Kaissi Ali Al, Chehida Farid Ben, Latos-Bielenska Anna, Gharbi Hassan, Ghachem Maher Ben, Hendaoui Lofti, Kozlowski Kazimierz
Department of Orthopaedics, Hopital des Enfants Malades, Tunis, Tunesie.
Skeletal Radiol. 2007 Jan;36(1):77-81. doi: 10.1007/s00256-005-0073-1. Epub 2006 Mar 18.
We report a boy with ischial hypoplasia, vertebral malsegmentation and multiple other skeletal anomalies which do not fit well with any previously-described disorder. The proband's brother and mother were also slightly affected. We review the pertinent literature, discuss the differential diagnosis and suggest that this may be a previously unreported autosomal dominant disorder, with variable penetrance.We believe that the clinical and radiological features of various syndromes with ischial aplasia/hypoplasia and vertebral malsegmentation are not sufficiently different to justify the current separate categories of "ischio-vertebral dysplasia" and "ischio-spinal dysostosis". We suggest that the term "ischio-vertebral syndrome" should be used until identification of genes affecting ischial and axial morphogenesis is completed.

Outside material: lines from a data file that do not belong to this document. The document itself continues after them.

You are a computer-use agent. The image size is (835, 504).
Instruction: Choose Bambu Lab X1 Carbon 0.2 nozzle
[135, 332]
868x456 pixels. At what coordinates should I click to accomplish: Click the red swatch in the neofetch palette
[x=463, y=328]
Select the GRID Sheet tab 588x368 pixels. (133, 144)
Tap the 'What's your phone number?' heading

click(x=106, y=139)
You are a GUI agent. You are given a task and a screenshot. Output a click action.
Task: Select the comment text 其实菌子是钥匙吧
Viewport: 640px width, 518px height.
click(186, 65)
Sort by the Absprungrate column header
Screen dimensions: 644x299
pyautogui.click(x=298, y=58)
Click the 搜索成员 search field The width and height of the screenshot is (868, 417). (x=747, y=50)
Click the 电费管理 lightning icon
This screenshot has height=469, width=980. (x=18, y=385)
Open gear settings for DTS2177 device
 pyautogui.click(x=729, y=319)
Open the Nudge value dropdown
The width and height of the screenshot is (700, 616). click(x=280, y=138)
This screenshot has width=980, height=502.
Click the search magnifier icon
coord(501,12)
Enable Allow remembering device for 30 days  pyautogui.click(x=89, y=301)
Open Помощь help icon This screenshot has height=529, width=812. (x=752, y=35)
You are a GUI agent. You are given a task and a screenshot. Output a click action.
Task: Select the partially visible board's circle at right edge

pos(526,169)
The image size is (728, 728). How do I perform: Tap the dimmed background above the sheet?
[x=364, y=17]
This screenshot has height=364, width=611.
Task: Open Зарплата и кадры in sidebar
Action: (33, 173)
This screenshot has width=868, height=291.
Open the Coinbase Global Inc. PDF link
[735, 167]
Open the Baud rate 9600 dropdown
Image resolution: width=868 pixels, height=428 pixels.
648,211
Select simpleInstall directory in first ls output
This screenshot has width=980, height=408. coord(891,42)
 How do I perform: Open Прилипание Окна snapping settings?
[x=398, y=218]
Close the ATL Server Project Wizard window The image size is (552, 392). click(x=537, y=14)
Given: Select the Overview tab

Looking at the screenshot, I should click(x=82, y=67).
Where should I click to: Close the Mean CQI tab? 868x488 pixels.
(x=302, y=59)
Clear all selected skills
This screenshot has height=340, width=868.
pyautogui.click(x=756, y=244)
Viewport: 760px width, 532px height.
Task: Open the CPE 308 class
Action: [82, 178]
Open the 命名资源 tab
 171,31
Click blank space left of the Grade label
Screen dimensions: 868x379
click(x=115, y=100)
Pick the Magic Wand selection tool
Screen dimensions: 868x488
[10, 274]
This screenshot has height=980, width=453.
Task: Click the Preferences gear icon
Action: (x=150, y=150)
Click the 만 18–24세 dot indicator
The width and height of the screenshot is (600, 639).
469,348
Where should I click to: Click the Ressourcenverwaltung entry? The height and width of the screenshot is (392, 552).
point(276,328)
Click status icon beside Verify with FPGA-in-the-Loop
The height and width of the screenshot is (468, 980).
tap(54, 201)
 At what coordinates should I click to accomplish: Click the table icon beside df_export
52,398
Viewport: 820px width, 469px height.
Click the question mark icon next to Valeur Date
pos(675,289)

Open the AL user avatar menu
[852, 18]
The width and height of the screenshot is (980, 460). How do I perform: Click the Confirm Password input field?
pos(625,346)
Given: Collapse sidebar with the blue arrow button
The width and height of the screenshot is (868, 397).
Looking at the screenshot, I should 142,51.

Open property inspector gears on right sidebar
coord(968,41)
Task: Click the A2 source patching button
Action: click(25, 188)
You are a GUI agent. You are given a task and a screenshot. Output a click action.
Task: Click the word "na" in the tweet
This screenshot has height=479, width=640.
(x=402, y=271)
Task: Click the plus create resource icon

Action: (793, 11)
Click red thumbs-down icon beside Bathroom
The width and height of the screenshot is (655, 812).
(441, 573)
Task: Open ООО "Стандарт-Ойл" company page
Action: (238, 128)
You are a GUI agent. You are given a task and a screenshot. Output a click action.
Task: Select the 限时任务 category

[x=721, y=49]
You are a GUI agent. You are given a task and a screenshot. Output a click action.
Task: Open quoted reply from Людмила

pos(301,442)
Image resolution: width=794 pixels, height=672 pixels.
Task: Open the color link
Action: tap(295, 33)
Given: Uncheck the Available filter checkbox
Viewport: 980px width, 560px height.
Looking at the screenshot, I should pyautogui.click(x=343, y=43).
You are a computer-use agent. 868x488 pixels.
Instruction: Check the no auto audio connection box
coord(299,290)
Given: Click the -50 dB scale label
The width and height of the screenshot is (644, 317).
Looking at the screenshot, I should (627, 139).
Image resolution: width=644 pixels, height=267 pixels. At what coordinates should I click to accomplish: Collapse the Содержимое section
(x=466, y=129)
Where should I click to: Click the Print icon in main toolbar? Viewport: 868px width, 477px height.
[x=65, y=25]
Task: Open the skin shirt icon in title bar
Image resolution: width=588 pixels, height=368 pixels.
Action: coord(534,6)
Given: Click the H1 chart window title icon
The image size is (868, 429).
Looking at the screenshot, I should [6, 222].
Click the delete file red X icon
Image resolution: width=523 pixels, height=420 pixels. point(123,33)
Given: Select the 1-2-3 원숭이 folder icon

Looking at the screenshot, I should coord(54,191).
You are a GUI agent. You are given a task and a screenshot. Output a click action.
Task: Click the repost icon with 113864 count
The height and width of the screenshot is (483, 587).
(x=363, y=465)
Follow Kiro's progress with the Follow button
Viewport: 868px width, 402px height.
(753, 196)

我们报告了一名患有坐骨发育不全、椎体节段异常及多种其他骨骼异常的男孩,这些异常与之前描述的任何疾病均不太相符。先证者的兄弟和母亲也受到了轻微影响。我们回顾了相关文献,讨论了鉴别诊断,并认为这可能是一种此前未报道的常染色体显性疾病,具有可变的外显率。我们认为,各种伴有坐骨发育不全/发育不良及椎体节段异常的综合征的临床和放射学特征差异不足以支持当前将“坐骨-椎体发育异常”和“坐骨-脊柱骨发育不全”分为不同类别的做法。我们建议在影响坐骨和轴向形态发生的基因被确定之前,应使用“坐骨-椎体综合征”这一术语。